No dia do nosso telefonema, Francisco Brás orienta as pinturas da fachada da igreja da Misericórdia, no centro da vila, para receber o Festival do Contrabando e conta-nos como reparte os dias entre a paisagem e as ideias que irrompem a cada instante. “Quero fazer tudo e tenho tempo? Não sei (risos)”, brinca. Nesta gestão das horas, diz-nos que quando “a causa é justa só posso fazer força para que as coisas aconteçam”.
Por isso, quando lhe lançaram o desafio de reativar a Misericórdia de Alcoutim, “uma casa que estava moribunda”, aceitou sem hesitar. “Como gosto de me colocar à prova, vim meter-me em sarilhos”, partilhou com o VM em tom de brincadeira, durante a sessão de acolhimento aos novos provedores no início de março (ver página 4).
Tudo começou em 2013, ao regressar ao monte [Cortes Pereiras] onde nasceu, a sete quilómetros de Alcoutim. A fuga para o campo, de onde guardava “memórias muito doces” das férias com os avós, foi um momento de viragem, após ser forçado a reformar-se por motivo de doença. “Nos primeiros dois anos, criei uma horta, relacionei-me com as pessoas e fiz grandes passeios e meditações. Sentia a necessidade de estar ao ar livre e ver a natureza crescer.

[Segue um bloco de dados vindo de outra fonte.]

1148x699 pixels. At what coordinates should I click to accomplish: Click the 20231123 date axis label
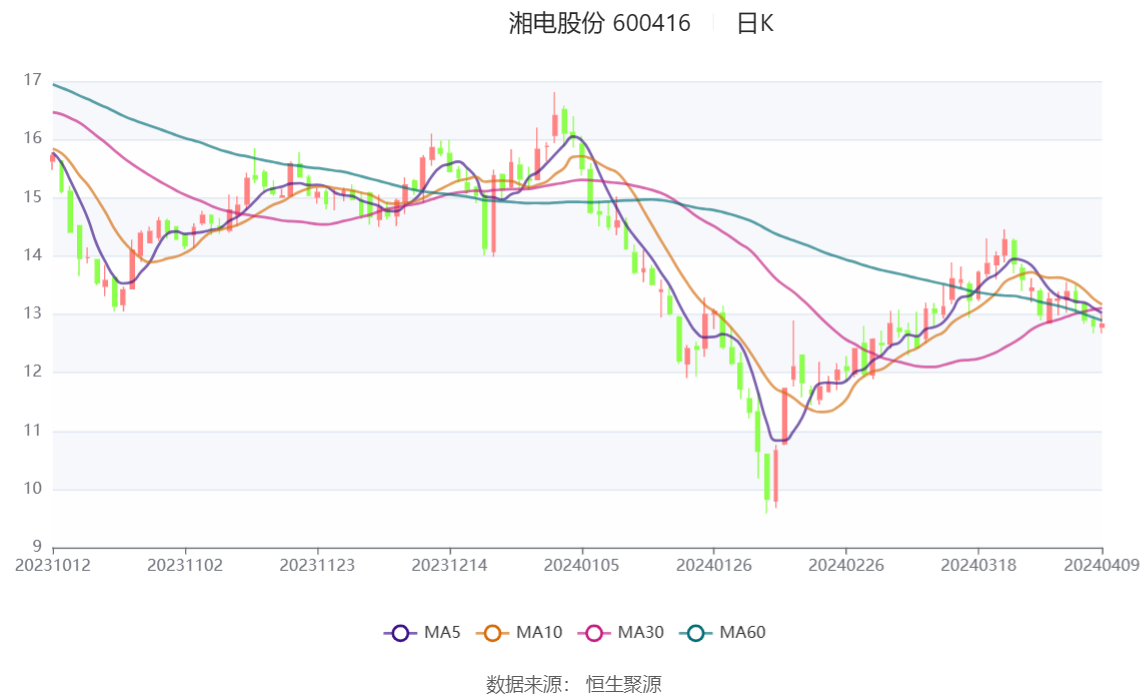pos(317,566)
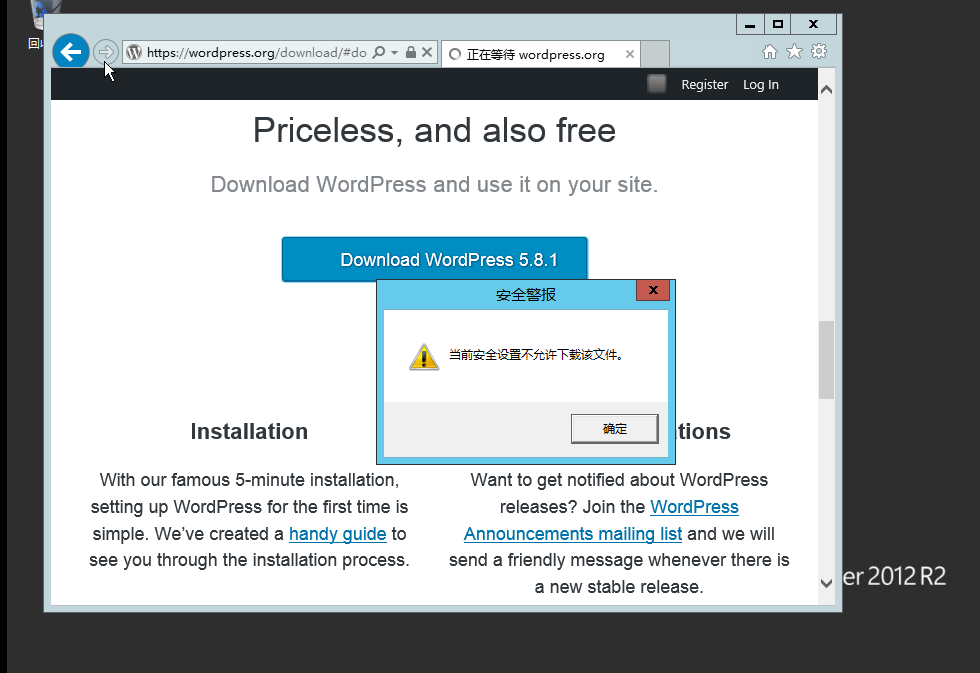Click the security lock icon in address bar
Viewport: 980px width, 673px height.
pyautogui.click(x=412, y=52)
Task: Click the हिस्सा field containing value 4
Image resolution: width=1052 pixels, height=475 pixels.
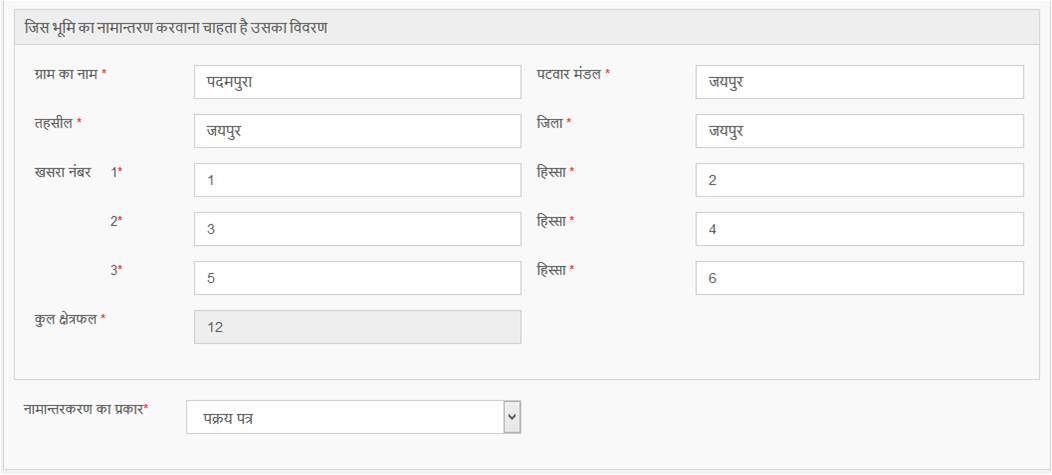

Não me apetecia ler um livro, só queria contemplar. Foi regenerador”, confessou.
Depois de repor energias, retomou gradualmente a atividade a que estava habituado, em função das necessidades locais. Criou um grupo experimental para levar o teatro às aldeias e aos montes e fundou um grupo de teatro com os trabalhadores da autarquia. Na génese de todas estas iniciativas estava uma vontade de “partilhar o seu conhecimento, valores e formação” e de levar o teatro a “pessoas que nunca tinham visto um espetáculo ou experimentado o prazer de atuar”.

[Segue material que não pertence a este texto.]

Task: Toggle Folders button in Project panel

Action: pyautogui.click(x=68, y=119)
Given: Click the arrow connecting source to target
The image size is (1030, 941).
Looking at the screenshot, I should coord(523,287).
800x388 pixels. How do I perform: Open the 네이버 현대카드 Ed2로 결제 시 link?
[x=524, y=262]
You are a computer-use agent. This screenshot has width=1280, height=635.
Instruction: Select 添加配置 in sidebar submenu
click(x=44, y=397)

Assumindo o teatro como um espaço de encontro com a comunidade, Francisco interessa-se desde cedo pela formação de públicos e integração pela arte. O contacto com a deficiência, em 1986, foi decisivo no seu percurso. Começou a dar aulas na cooperativa de ensino especial Crinabel, onde, com os alunos, fundou um grupo de teatro que dirigiu durante 21 anos. “Conhecer pessoas tão nobres e puras mudou o meu propósito de vida”.
Refletindo sobre esta vivência, considera que o teatro ajudou a compreender o que é “pertencer a uma minoria” ao sentir na pele o estigma de não “ter um emprego digno”. Quando se estreou nos palcos, “ser ator era um bocado duvidoso, apesar de hoje ter outro estatuto”.
A paixão pelo teatro chegou na infância, através do pai. Aos domingos, o progenitor fazia serviços nos teatros e levava os filhos às matinés, despertando neles o fascínio pelos atores e personagens em palco. O talento foi aprimorado no curso de formação de atores no Conservatório Nacional, somando, em 45 anos de carreira, dezenas de participações no teatro, rádio, televisão e cinema (ver caixa).
O regresso às origens permitiu-lhe aprofundar a função social do teatro e ir ao encontro das necessidades de um território tão diverso quanto isolado: um “paraíso” para os de fora, mas para os habitantes, na sua maioria idosos, “a pré-história, com transporte uma vez por semana”. Por isso, brinca, é o “uber aqui do monte”.
Os seus planos, para o futuro próximo, são acompanhar o crescimento de duas netas e reativar a Santa Casa “de forma sustentável, percebendo onde pode atuar”. Em pequenos passos, a casa reorganiza-se, com pinturas na igreja, uma quermesse para angariar fundos e projetos para “responder às necessidades dos poucos que aqui estão”. Enquanto sonha e avança, o provedor imagina um “centro de dia virado para as artes e ofícios, onde se convive, recupera tradições e valoriza a gastronomia”. Mais uma vez, o teatro e a arte ao serviço das pessoas.